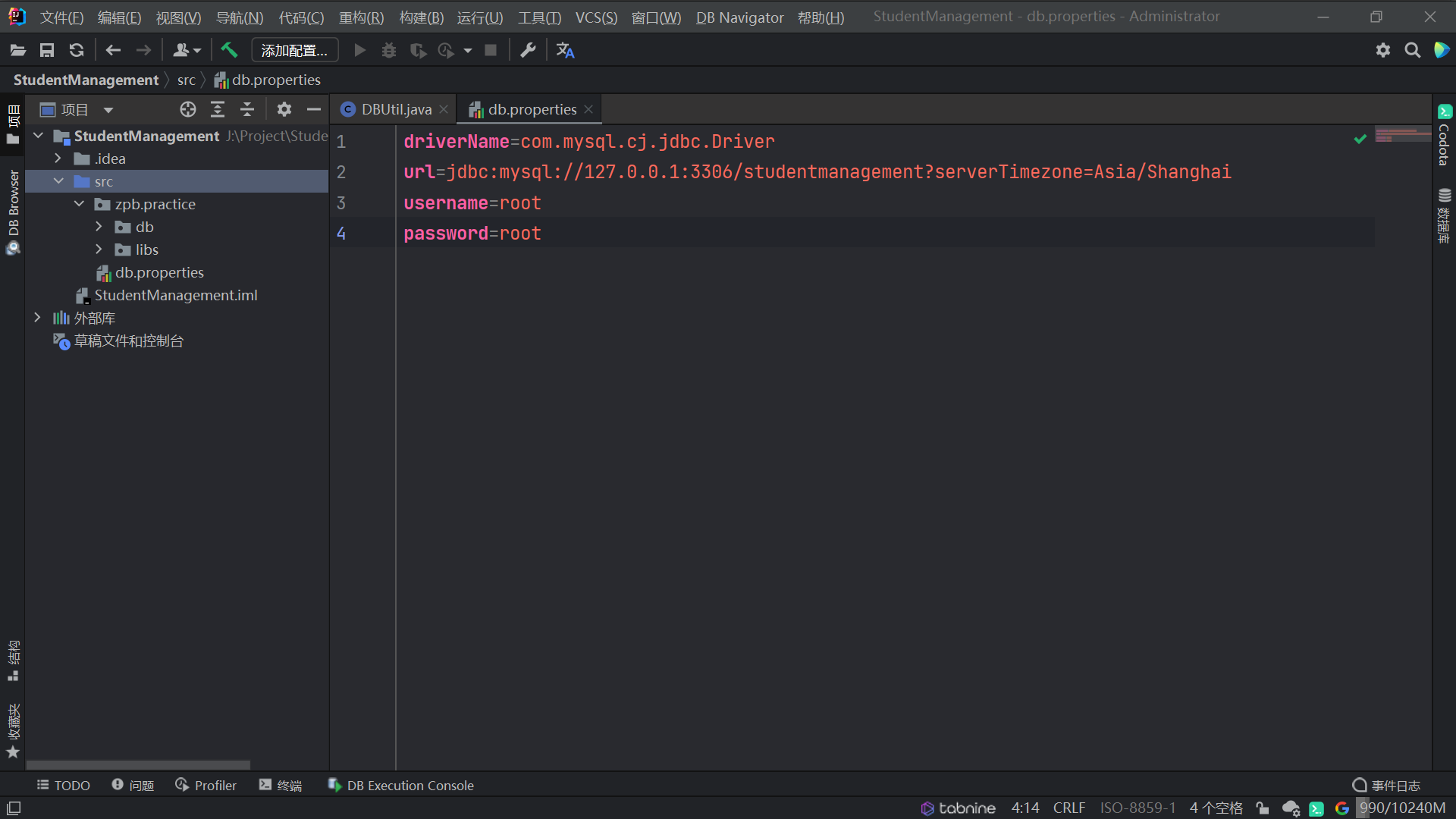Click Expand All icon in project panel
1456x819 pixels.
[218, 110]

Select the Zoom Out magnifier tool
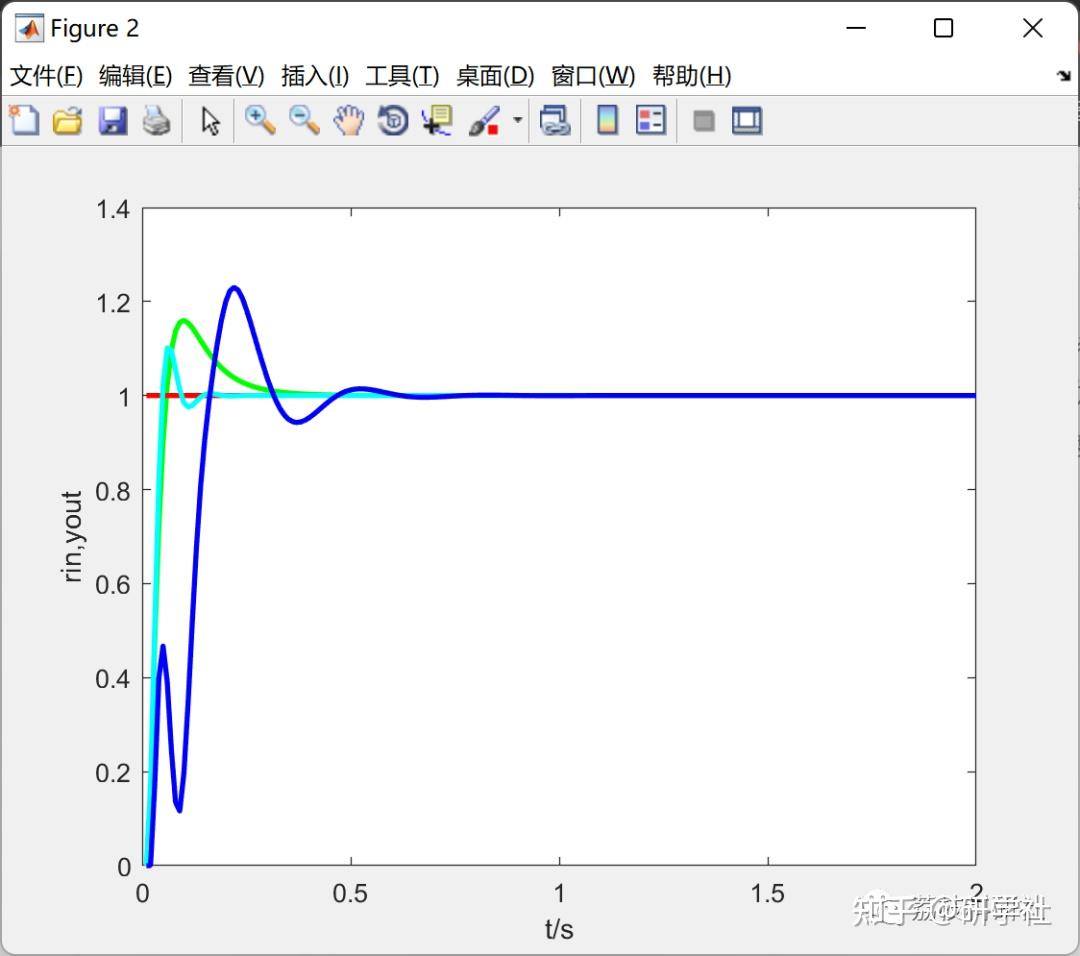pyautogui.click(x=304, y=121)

○ ○ ○

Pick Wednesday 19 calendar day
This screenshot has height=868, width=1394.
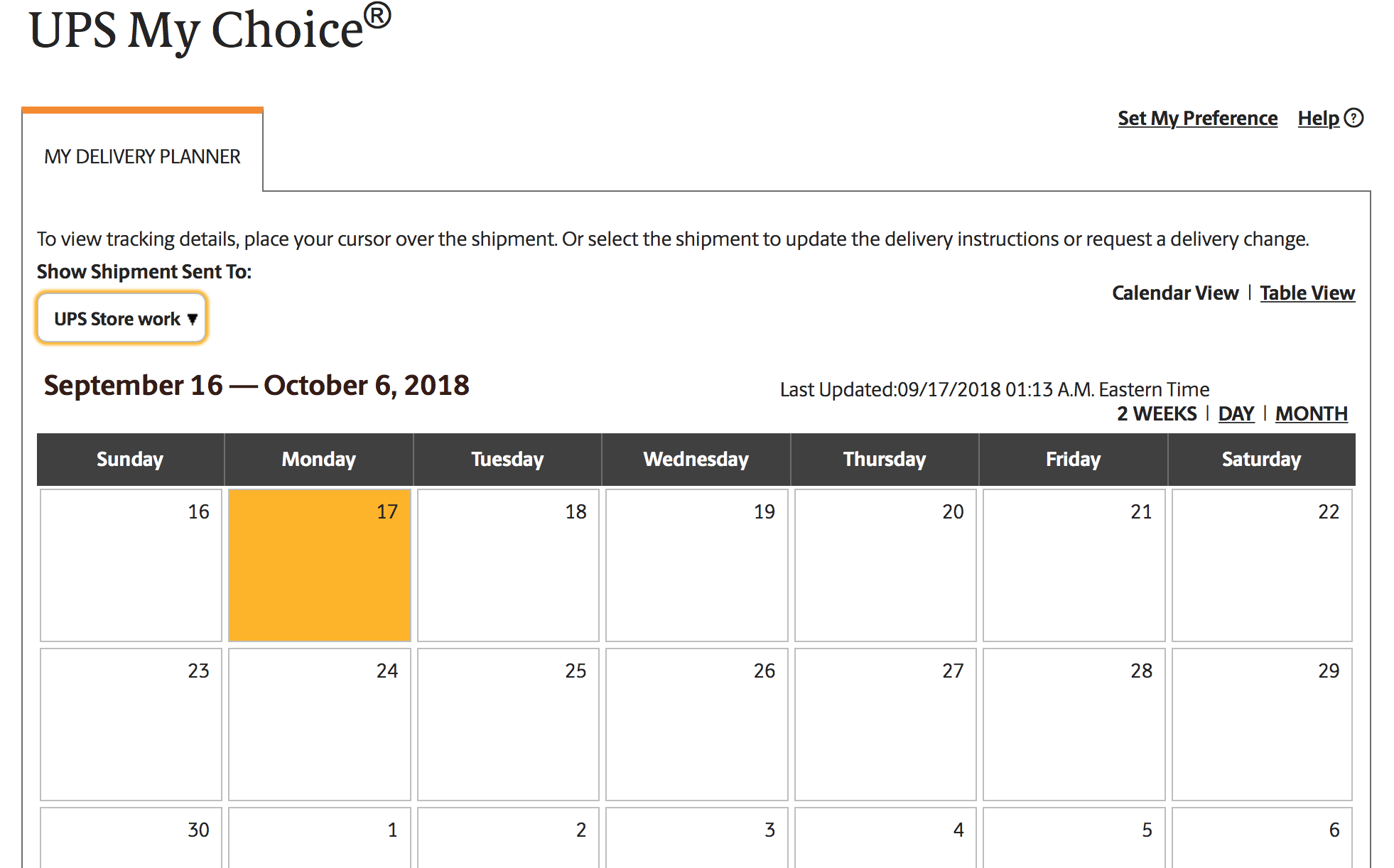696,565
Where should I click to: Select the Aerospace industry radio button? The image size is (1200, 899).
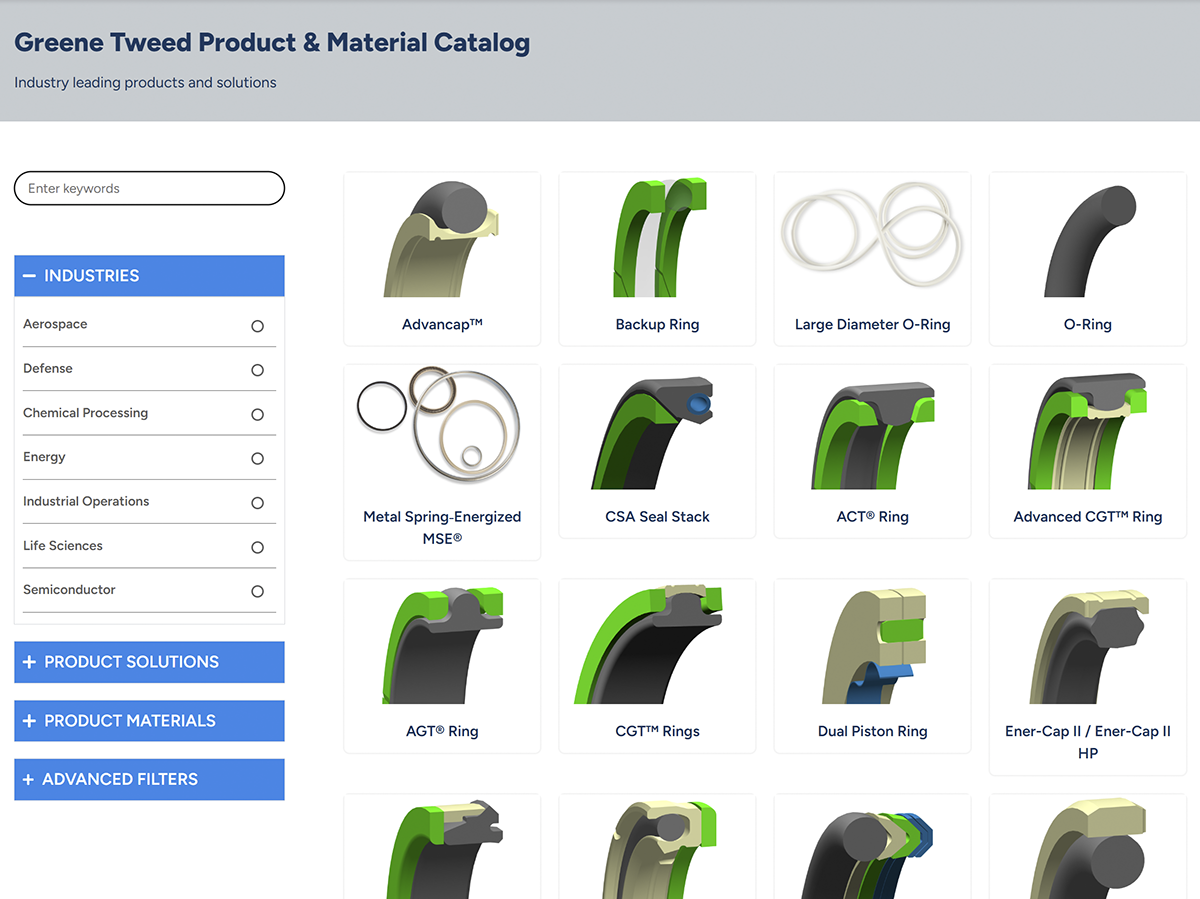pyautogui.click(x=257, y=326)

○ ○ ○

STATED EXERCISE >>
Display each line of the records that contains the string "Select".

WRITTEN SOLUTION >>
Select the Zoom Out magnifier tool
Where should I click to: Select the Aerospace industry radio button? The image size is (1200, 899).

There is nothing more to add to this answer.